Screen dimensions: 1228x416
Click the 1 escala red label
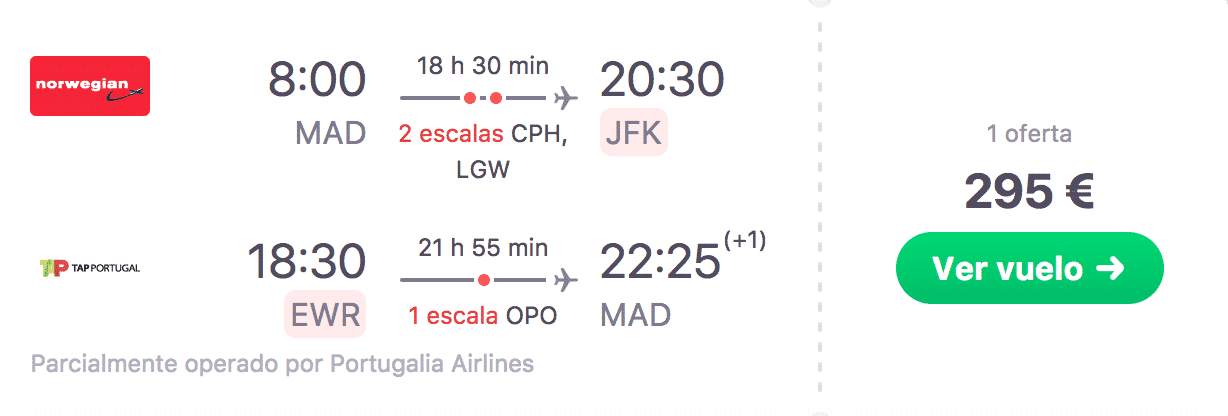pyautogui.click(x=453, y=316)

---

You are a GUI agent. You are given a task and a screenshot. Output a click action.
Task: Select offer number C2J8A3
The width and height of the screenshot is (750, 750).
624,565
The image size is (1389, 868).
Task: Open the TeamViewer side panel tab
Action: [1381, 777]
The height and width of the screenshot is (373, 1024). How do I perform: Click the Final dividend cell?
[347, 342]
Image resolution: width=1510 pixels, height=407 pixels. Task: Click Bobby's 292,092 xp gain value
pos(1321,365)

==

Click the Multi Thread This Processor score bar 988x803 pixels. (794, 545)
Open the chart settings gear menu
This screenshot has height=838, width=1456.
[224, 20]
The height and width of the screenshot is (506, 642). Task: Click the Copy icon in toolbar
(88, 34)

▸ TASK:
Format the part that opens with the line containing "The height and width of the screenshot is (373, 1024)." and closes with the line containing "pos(1321,365)" as a numbered list. Include both of those lines and leave out any blank lines.

▸ WRITTEN ANSWER:
1. The height and width of the screenshot is (373, 1024). How do I perform: Click the Final dividend cell?
2. [347, 342]
3. Image resolution: width=1510 pixels, height=407 pixels. Task: Click Bobby's 292,092 xp gain value
4. pos(1321,365)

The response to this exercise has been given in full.